(Assignment) With the records below as your source, retype each line exactly from the top down to the line that contains "Select Color (838, 519)", and include that line.

[Pixel coordinate grounding data]
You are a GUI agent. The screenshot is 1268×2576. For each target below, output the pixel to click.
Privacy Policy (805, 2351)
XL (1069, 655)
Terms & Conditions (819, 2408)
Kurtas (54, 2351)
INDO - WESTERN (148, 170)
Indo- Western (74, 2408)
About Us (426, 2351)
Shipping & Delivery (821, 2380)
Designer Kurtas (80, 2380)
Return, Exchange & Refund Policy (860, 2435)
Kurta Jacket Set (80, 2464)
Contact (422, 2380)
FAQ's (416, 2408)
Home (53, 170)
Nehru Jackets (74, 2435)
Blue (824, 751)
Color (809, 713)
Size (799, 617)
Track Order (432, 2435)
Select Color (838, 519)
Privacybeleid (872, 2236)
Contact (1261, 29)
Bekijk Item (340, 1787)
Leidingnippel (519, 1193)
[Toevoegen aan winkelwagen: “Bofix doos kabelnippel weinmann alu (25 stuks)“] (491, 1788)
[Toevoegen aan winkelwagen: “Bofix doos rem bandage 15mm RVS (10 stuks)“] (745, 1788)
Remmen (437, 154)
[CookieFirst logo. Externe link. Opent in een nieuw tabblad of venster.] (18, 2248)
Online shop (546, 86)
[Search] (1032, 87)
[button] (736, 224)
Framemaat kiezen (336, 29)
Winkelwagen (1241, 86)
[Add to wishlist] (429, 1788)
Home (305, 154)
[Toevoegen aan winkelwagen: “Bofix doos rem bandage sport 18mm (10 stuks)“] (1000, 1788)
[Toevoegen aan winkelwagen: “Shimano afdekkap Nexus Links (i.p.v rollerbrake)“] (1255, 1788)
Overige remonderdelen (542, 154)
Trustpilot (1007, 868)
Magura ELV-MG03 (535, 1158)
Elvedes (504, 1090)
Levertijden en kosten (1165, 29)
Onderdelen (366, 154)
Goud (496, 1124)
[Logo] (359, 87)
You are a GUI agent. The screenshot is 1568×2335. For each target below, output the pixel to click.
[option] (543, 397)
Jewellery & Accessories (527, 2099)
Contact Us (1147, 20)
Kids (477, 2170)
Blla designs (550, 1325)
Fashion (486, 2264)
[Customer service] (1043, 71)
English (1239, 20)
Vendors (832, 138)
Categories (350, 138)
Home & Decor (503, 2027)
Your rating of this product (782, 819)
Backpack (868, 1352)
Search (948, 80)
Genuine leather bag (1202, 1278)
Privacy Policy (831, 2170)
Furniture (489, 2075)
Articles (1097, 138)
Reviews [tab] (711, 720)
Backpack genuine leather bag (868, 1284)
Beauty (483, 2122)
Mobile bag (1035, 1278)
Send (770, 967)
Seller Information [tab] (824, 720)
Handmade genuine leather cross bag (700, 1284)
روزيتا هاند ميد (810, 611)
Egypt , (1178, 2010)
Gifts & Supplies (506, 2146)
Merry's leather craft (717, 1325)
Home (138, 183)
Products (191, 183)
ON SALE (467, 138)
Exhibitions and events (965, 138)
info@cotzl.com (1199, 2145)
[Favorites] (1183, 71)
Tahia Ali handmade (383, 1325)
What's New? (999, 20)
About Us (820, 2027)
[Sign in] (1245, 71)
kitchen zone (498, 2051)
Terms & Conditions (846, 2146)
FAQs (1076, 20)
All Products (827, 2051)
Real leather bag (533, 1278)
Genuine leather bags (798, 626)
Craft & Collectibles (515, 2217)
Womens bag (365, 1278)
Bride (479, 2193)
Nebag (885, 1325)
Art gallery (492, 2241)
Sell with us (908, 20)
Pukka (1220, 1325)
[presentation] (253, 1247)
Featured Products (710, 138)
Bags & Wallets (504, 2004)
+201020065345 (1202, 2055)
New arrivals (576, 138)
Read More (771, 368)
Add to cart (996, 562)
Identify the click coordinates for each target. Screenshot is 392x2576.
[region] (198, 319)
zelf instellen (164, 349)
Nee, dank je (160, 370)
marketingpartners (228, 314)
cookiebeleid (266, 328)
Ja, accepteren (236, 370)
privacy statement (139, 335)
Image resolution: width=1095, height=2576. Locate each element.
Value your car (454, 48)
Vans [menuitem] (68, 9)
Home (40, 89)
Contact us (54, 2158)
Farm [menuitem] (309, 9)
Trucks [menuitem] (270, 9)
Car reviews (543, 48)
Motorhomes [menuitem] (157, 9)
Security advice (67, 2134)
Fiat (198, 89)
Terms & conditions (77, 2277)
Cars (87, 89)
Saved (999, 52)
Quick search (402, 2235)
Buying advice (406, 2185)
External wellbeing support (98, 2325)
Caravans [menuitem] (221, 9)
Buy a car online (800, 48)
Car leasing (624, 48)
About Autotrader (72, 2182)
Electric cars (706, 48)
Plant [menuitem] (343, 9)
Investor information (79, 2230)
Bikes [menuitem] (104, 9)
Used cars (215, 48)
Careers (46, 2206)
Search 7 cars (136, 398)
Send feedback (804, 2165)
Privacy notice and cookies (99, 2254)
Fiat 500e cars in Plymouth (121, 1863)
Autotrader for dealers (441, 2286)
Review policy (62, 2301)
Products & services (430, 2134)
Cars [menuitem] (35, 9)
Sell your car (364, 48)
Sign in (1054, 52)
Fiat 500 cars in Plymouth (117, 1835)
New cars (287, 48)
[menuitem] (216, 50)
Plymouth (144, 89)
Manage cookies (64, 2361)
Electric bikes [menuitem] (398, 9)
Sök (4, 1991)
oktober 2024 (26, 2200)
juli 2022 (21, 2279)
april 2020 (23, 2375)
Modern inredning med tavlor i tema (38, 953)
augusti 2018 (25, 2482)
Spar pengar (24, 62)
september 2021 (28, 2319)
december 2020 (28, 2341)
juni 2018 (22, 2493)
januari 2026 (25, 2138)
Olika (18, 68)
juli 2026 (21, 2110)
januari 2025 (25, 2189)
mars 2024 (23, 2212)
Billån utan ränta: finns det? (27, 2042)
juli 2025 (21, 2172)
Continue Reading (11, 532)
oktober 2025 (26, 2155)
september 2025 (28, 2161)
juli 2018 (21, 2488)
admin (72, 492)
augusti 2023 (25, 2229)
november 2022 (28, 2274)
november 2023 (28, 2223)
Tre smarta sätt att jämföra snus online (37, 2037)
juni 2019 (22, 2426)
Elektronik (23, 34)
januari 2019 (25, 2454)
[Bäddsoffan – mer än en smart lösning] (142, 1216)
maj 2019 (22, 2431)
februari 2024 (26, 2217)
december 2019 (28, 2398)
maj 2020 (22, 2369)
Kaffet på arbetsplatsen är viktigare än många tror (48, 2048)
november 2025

(Written answer)
You are a GUI agent. The screenshot is 1268×2576. For each target below, output the pixel to click.
Privacy Policy (805, 2351)
XL (1069, 655)
Terms & Conditions (819, 2408)
Kurtas (54, 2351)
INDO - WESTERN (148, 170)
Indo- Western (74, 2408)
About Us (426, 2351)
Shipping & Delivery (821, 2380)
Designer Kurtas (80, 2380)
Return, Exchange & Refund Policy (860, 2435)
Kurta Jacket Set (80, 2464)
Contact (422, 2380)
FAQ's (416, 2408)
Home (53, 170)
Nehru Jackets (74, 2435)
Blue (824, 751)
Color (809, 713)
Size (799, 617)
Track Order (432, 2435)
Select Color (838, 519)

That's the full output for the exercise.